Re: [CH] Ostrich Jerky

Steve (snearman@erols.com)
Tue, 23 Feb 1999 00:54:52 -0500

>Anyone out there have a good jerky recipe?

{ Exported from MasterCook Mac }

 Steve's HOT! Jerky

Recipe By:	Steve  http://members.xoom.com/HotChiles/
Serving Size:	1
Preparation Time:	0:00
Categories:	Beef	Jerky	Wild Game	 Uncle Steve's

Amount	Measure	Ingredient	Preparation Method
5	pounds	beef brisket or venison	cut in thin strips*
1	large	fresh white onion or 1/4 cup onion powder	finely chopped
1	large	head fresh garlic or 3 tbl. garlic powder	minced
1	bottle	liquid smoke "Colgin®" (4 fl.  oz.)
1 1/2	cups	soy sauce "Kikkoman®"
3/4	cup	worcestershire sauce "Heinz®"
2	tablespoons	steak sauce "A.1.®"
1	teaspoon	monosodium glutamate "Acent®"
2	teaspoons	seasoned salt
1	tablespoon	fresh rosemary leaves
1/3	cup	black pepper	ground fresh
1/4	cup	brown sugar or molasses
		--- THE HOT STUFF ---
6	whole	fresh Habanero chiles (more to taste)	with seeds
1	tablespoon	dried Pequin chili pepper	with seeds
4	tablespoons	dried Cayenne Chile Powder



*Prepare meat by cutting into strips 3/4" X 1/2" and as long as you prefer.
Cut across grain for tender and lengthwise for chewy.  The more consistent
you are when cutting the strips the better your jerky will dry evenly. Very
cold or lightly frozen meat cuts easier.

Mix all ingredients in blender except meat and Cayenne.

Soak strips of meat in the above mixture and refrigerate for 24-48 hours in
a close container (I use a Tuppleware® bread box).  Shake several times to
mix well.

Remove meat from brine (save brine) and pat dry.  Place directly on oven
racks that have been covered with tin foil and sprayed with Pam.  Cook in
pre heated oven @ 160F for 2 hours (with door closed).  This kills
bacteria,  removes a lot of the excess moisture and melts any excess fat.

Return hot strips to brine mixture and refrigerate for another 6-12 hours
(remember to shake several times). Remove meat from brine, pat dry and
sprinkle with Cayenne powder.  Spread in dehydrator.  Set dehydrator at
145F.  The final drying usually takes about another 6-10 hours.  Do not
over dry (Check every hour).  Jerky should be tuff, hard and leathery,  not
brittle.  A real mouth watering HOT treat!  Enjoy.

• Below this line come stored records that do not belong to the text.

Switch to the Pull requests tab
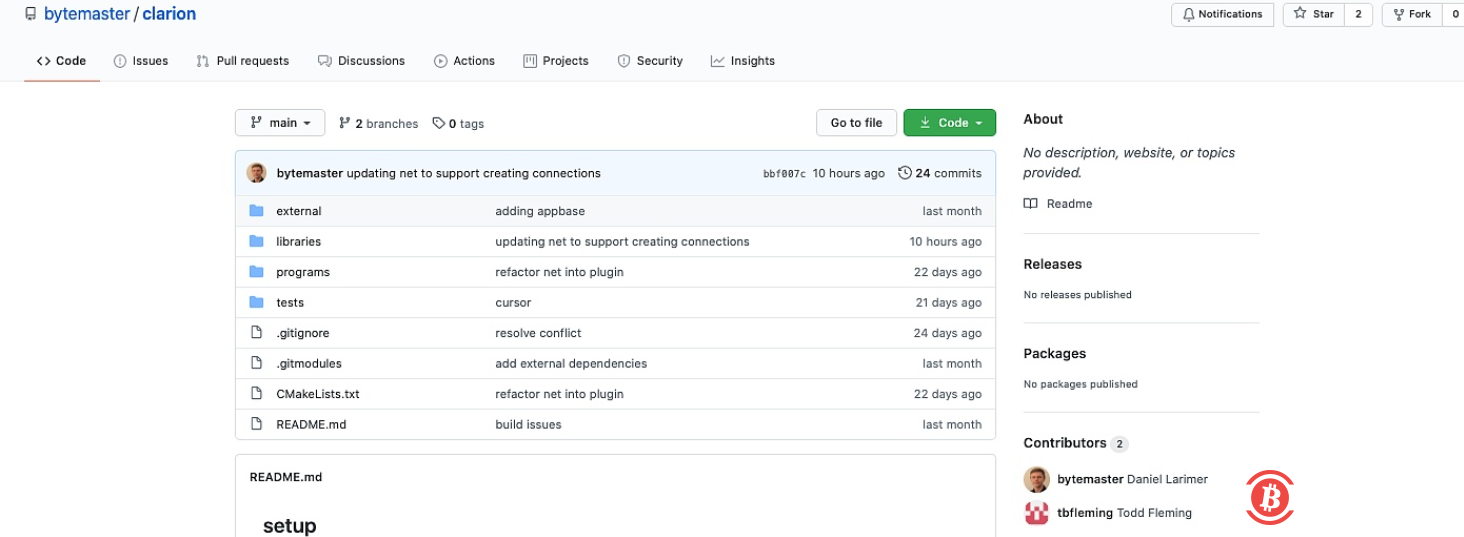 [x=243, y=61]
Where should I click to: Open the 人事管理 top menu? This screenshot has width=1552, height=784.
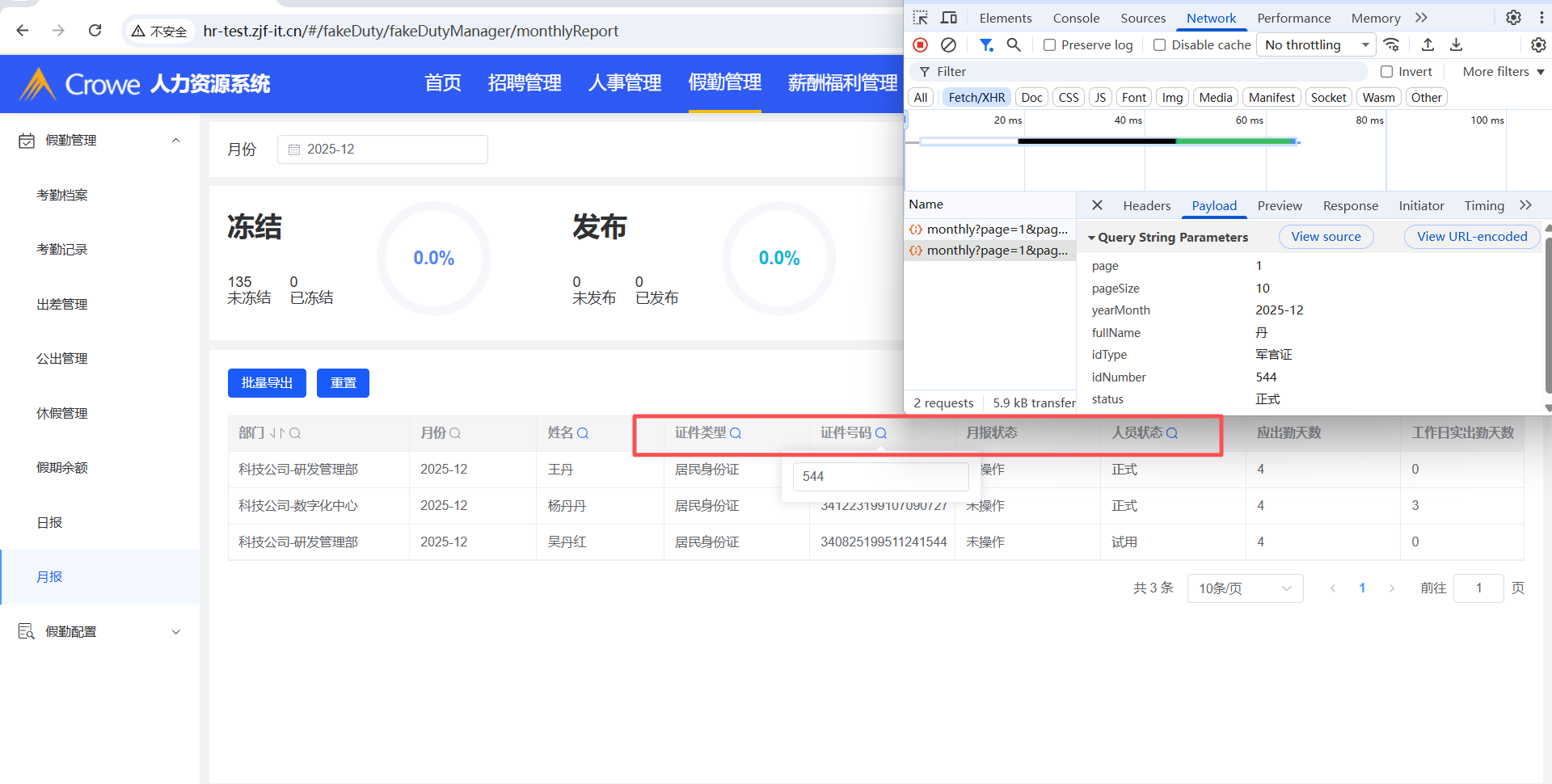625,83
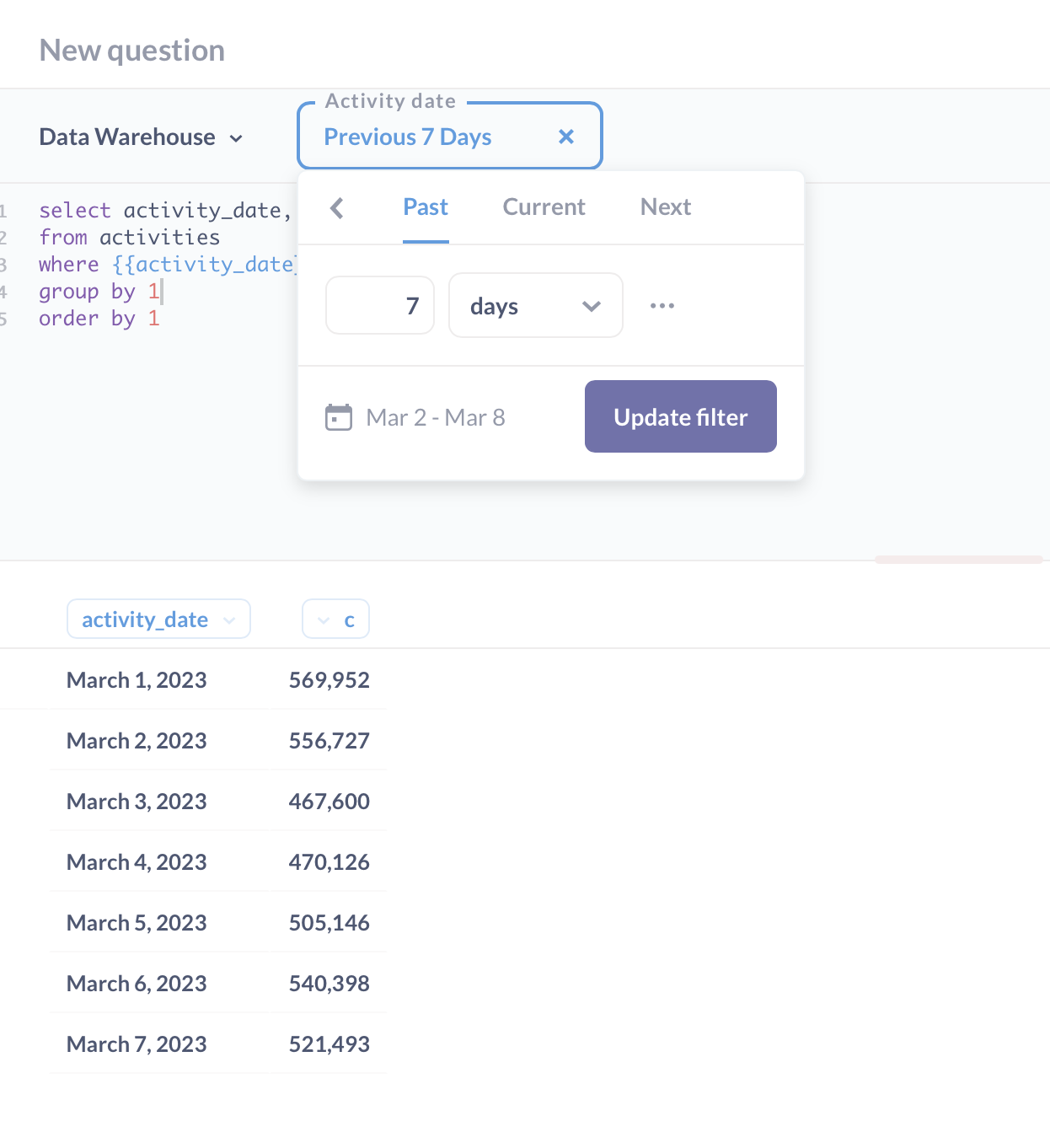This screenshot has height=1148, width=1050.
Task: Remove the Previous 7 Days filter with the X
Action: click(565, 137)
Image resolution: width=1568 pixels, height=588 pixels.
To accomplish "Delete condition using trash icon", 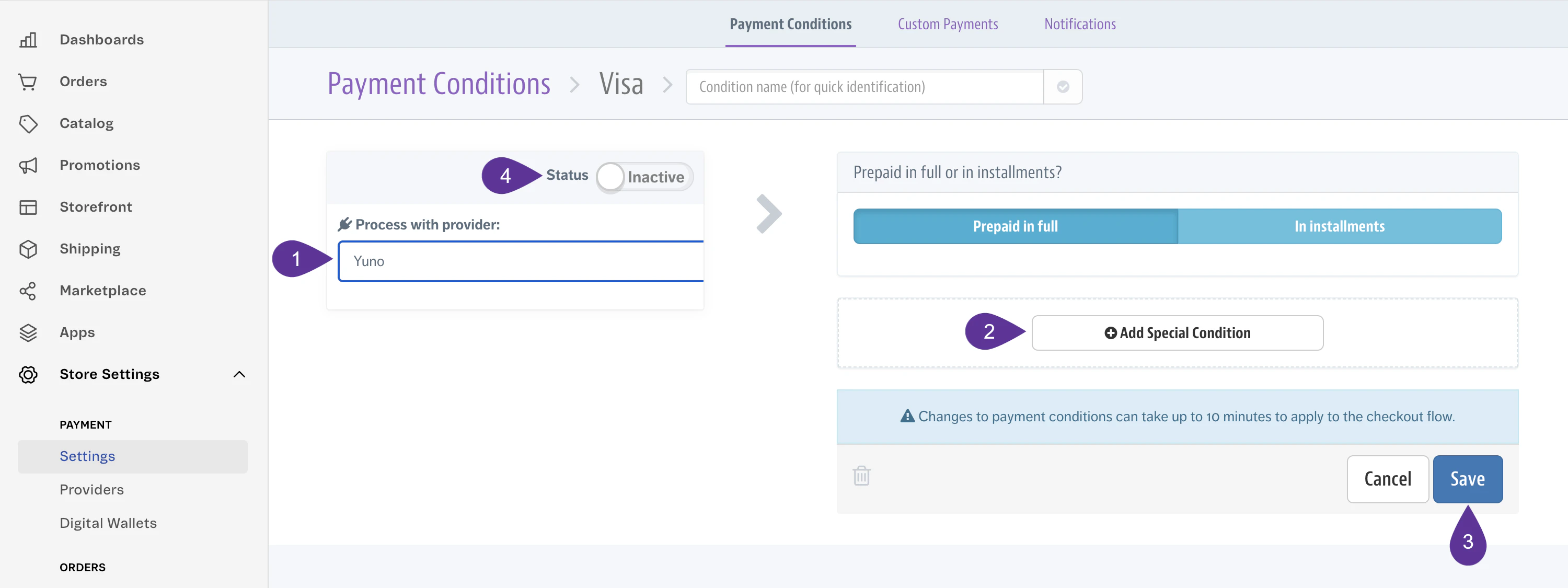I will [861, 476].
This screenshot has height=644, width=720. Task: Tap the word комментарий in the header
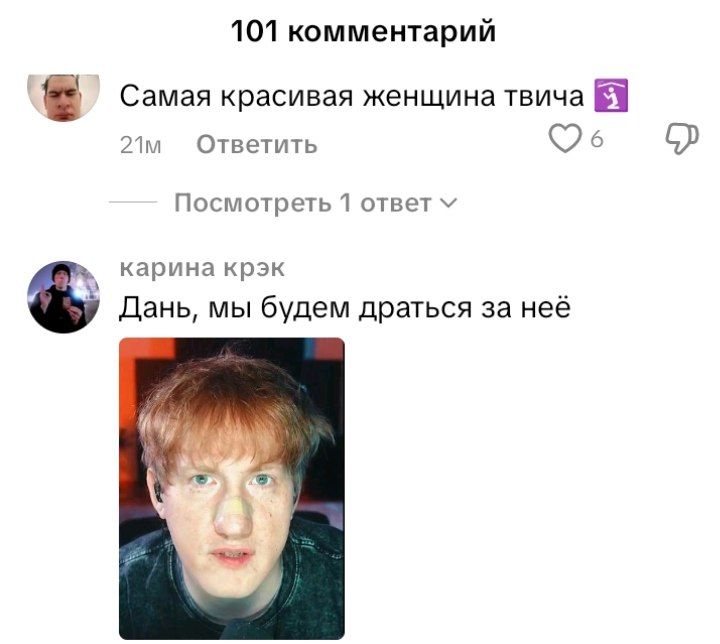coord(392,32)

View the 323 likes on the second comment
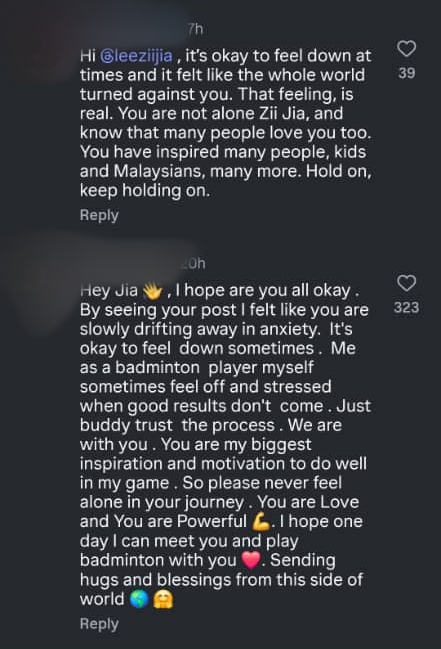(x=406, y=308)
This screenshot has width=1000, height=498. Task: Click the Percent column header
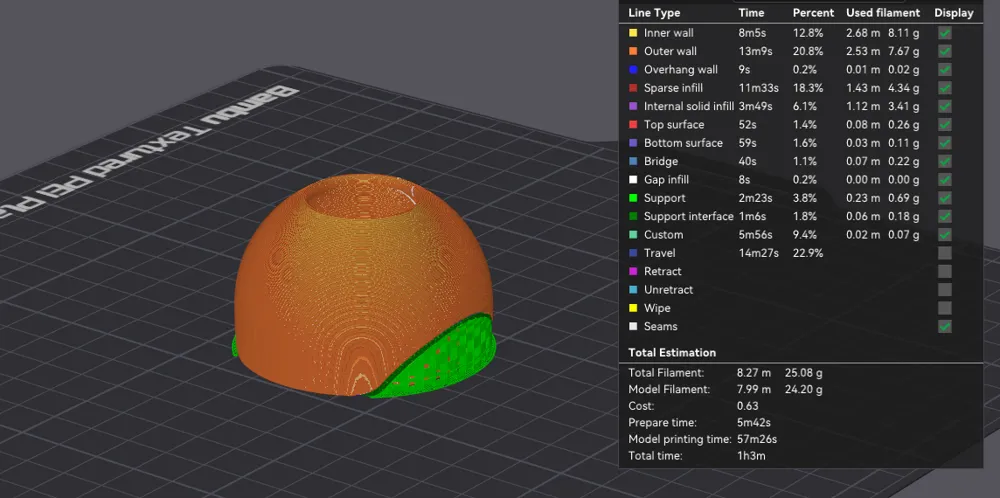coord(813,13)
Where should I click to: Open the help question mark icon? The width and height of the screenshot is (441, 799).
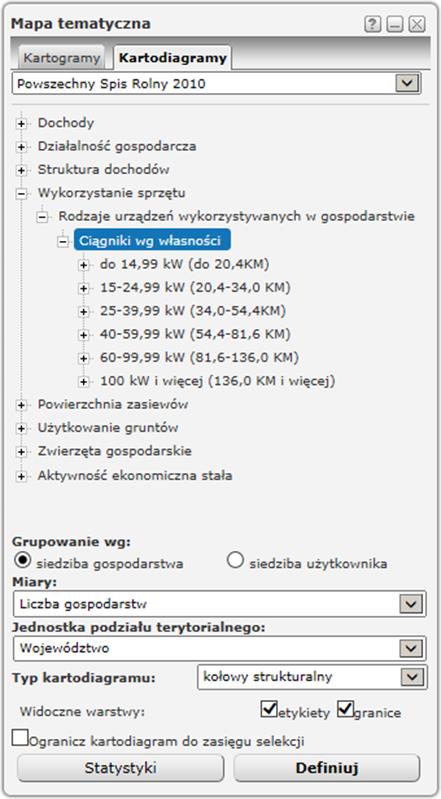coord(372,24)
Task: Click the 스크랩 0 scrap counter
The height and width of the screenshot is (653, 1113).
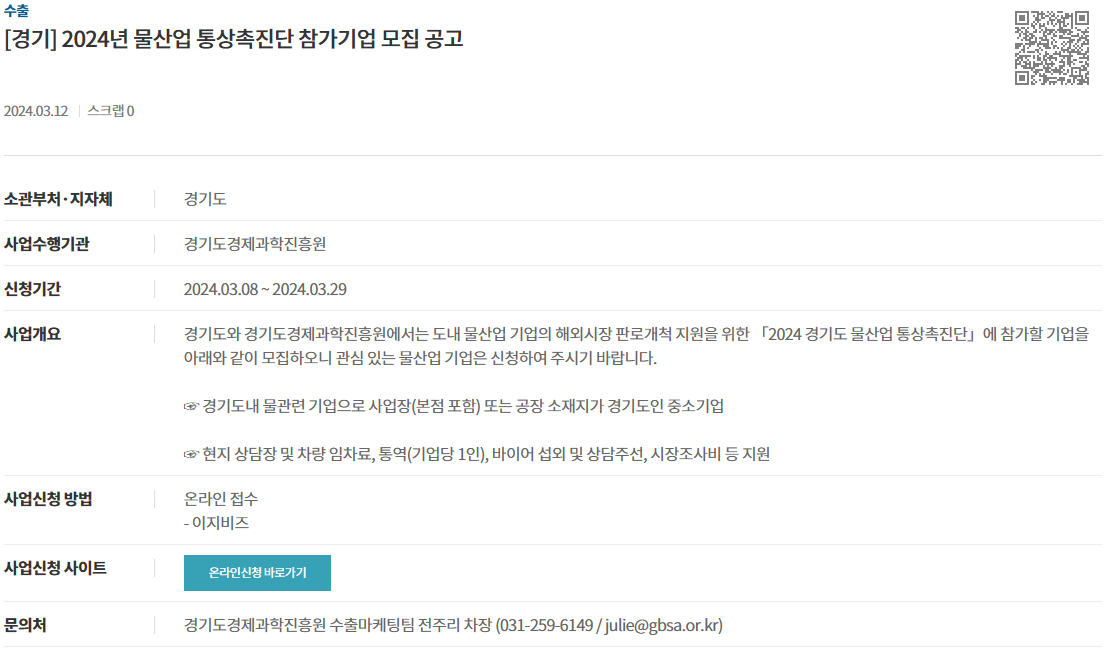Action: pyautogui.click(x=111, y=111)
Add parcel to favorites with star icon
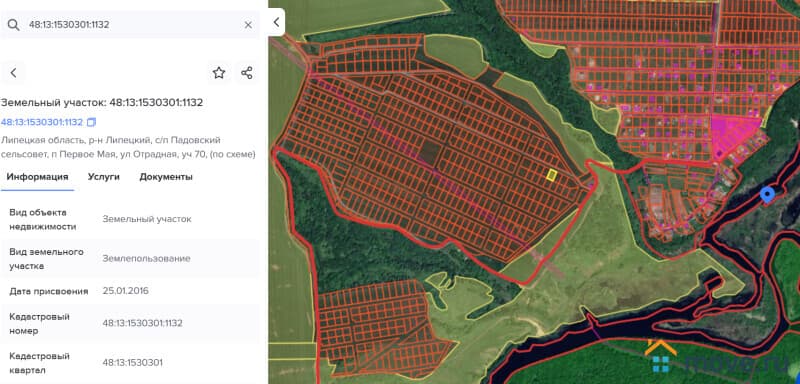This screenshot has height=384, width=800. click(x=219, y=73)
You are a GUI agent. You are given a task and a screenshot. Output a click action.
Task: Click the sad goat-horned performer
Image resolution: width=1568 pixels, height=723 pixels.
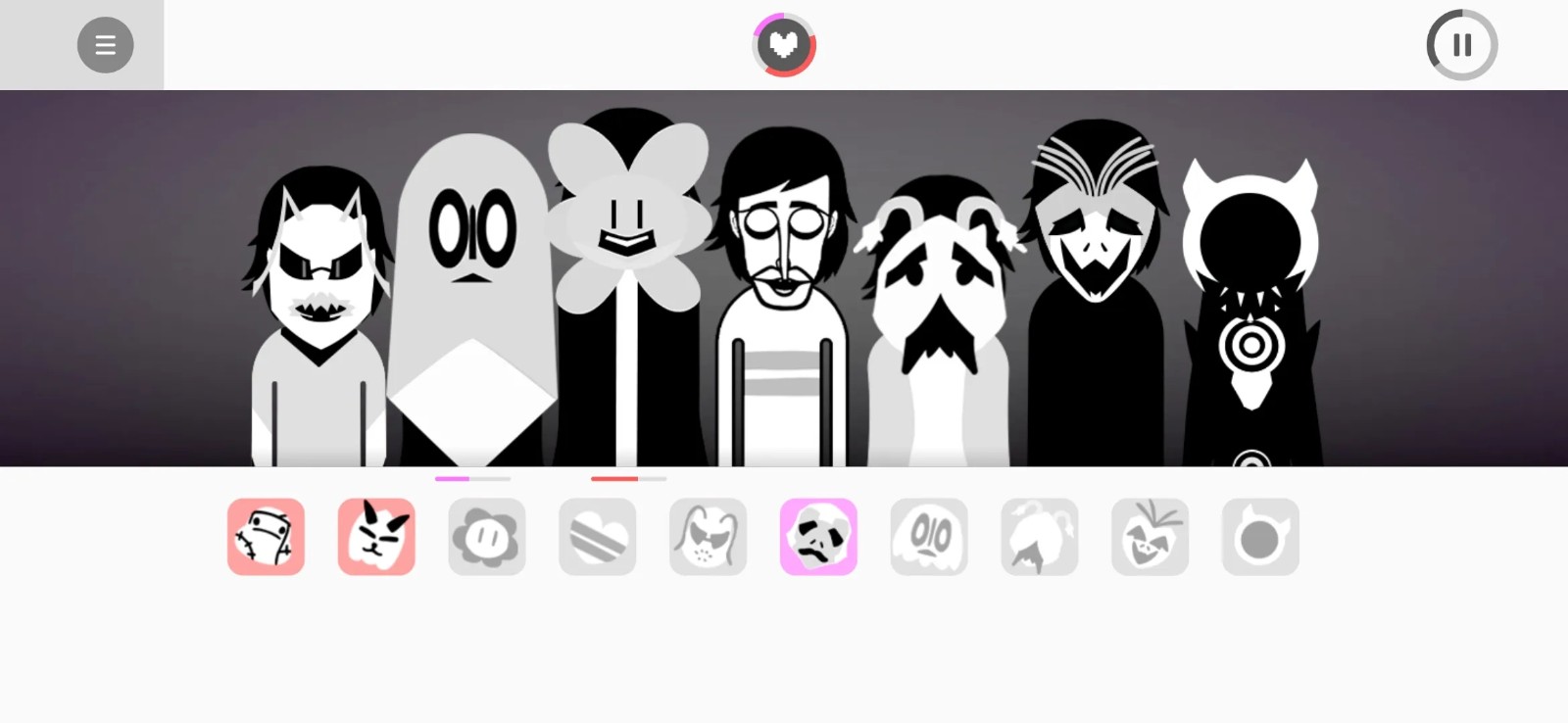939,323
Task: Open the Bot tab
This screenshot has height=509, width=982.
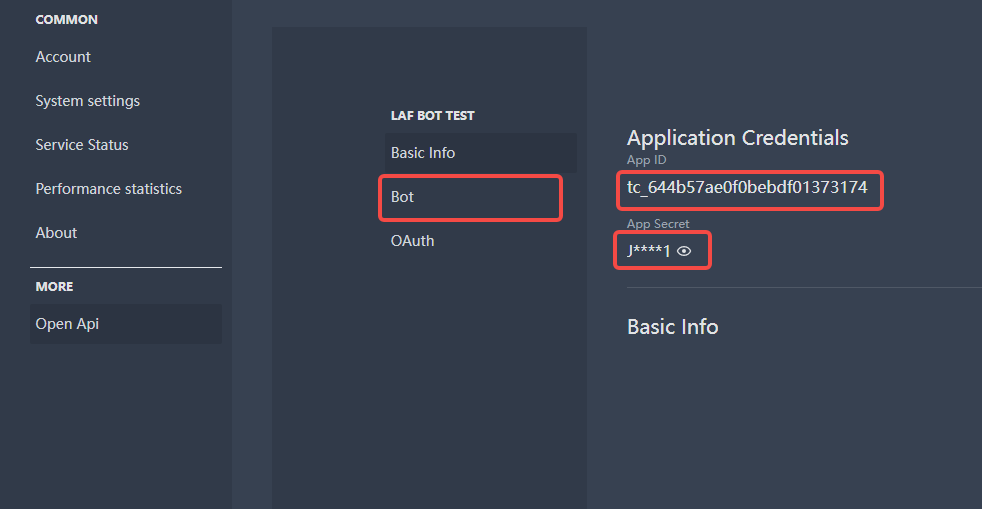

If you don't have a dehydrator return Jerky to 140-150F oven for  6-8
hours, leaving door open a little.  Do not over cook.  Check texture often.

An alternate for the drying is to use a low heat smoker (cold smoking is
generally done at 90 to 115 F. over 5-10 days).  Leave out the Liquid
Smoke® and add 1/8 cup more salt in the Marinate.  Remove meat from
Marinate pat dry, sprinkle on the Cayenne, then into the prepared smoker.
I have done this several times and my taste buds have always voted this
method first place.  It takes longer, you need some equipment (if you have
a smoke house you are truly blessed), and time spent tending the fire, but
the result is worth every hour.  Also look at "Dan's Smokehouse Jerky"
recipe for details on cold smoking.

Store refrigerated or freeze in closed containers for long storage time (if
not consumed in 4-5 weeks)

Note - Venison has always cooked faster for me than beef (less moisture?).
So check it more frequently.

Yields about 1.5 - 2 lbs. dried jerky.

	-----
Notes:	I make this nice and hot for a reason.  If I leave out most of the
hot ingredients my children eat it like candy (2 lbs. in 3 days!).
Experiment with the heat factor to your taste.